Strange Cognos TM1 9.5 activity

Post Reply
craigparris1
Posts: 12
Joined: Mon Feb 27, 2012 12:05 am
OLAP Product: TM1
Version: 9.1 SP2
Excel Version: 2007

Strange Cognos TM1 9.5 activity

Post by craigparris1 »

Hi guys,

I'm wondering if anyone has experienced a similar issue to what I'm seeing, or can give me a pointer on what the cause might be. We've recently built a couple of new Cognos Express 9.5 servers (both with Windows 2008 Server R2 as the OS), to migrate a TM1 9.1 installation. One server was built first as a stand-alone server, then a second one was subsequently built in our virtual environment (in a data centre). Originally, I was seeing the issue on the VM server, so thought this might have something to do with it (the virtualisation), but then I experienced the issue on the stand-alone server also, so it appears to be particular to the 9.5 version (or so I'm guessing). The issue presented itself slightly differently on the two servers, which is why it's confusing me even more.

For the migration of the TM1 data, I just picked up the old data directory from the TM1 9.1 server and copied over to the new server, changed relevant settings in the .ini and .cfg files, then configured a new "tm1sd.exe" service instance on the new server(s). So, there's no changes to the cubes or rules or anything - there just exactly as they were under 9.1. (the primary reason we want to move to 9.5 is that our current TM1 9.1 environment is a little unstable and running on quite old hardware)

Now, the issue is this - if I open a particular cube (that has a default view) on one of the servers (using "Architect"), it opens just fine (within a couple of seconds). If I then open a different cube (which doesn't have a default view), the cube viewer opens; then I select a view, that view opens OK (again, within a couple of seconds). Then if I switch to a different view, suddenly the CPU usage for the "tm1sd.exe" process shoots up to 99% and stays there for like 10 minutes. The cube viewer shows a little window that says "Building cube view..." (with a "Stop Building View" button). Once the CPU usage drops back to zero for "tm1sd.exe" then the data loads up in the cube viewer. Now, this happens for one particular view on the virtualised servers, but the other views on other cubes are OK. I saw the problem first on the virtualised server, but couldn't replicate it on the stand-alone server, so I thought perhaps it was an issue with the virtualised server. However, I then did some testing with the Xcelerator client on other machines, and noticed that from one machine in particular - when connecting to the virtualised server - it caused the high CPU usage for one of the "good" views .... none of the other clients caused the issue, only one in particular.
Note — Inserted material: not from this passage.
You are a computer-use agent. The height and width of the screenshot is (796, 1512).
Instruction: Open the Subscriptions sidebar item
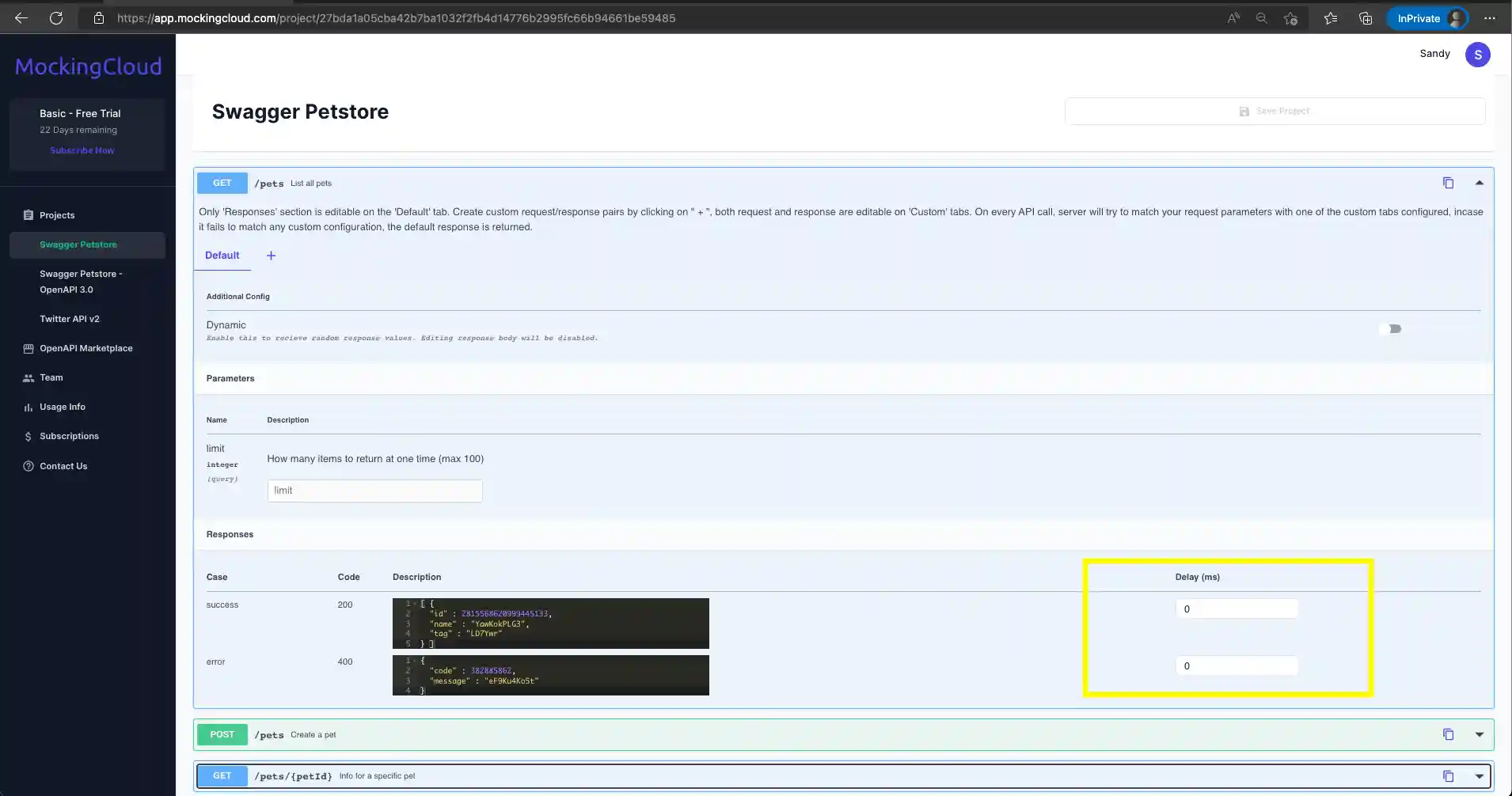point(70,436)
So, then I tried connecting to the stand-alone server with some different clients, and managed to get the issue to occur - again, with one particular client attaching, while the others loaded the same view up just fine in a matter of a few seconds.

Anyone seen this issue before? Anyone know how to resolve it? If not, does anyone have some pointers on what might be causing it?

Thanks,
Craig :D
lotsaram
MVP
Posts: 3706
Joined: Fri Mar 13, 2009 11:14 am
OLAP Product: TableManager1
Version: PA 2.0.x
Excel Version: Office 365
Location: Switzerland

Re: Strange Cognos TM1 9.5 activity

Post by lotsaram »

Hi Craig - what's your level of experience with TM1 exactly?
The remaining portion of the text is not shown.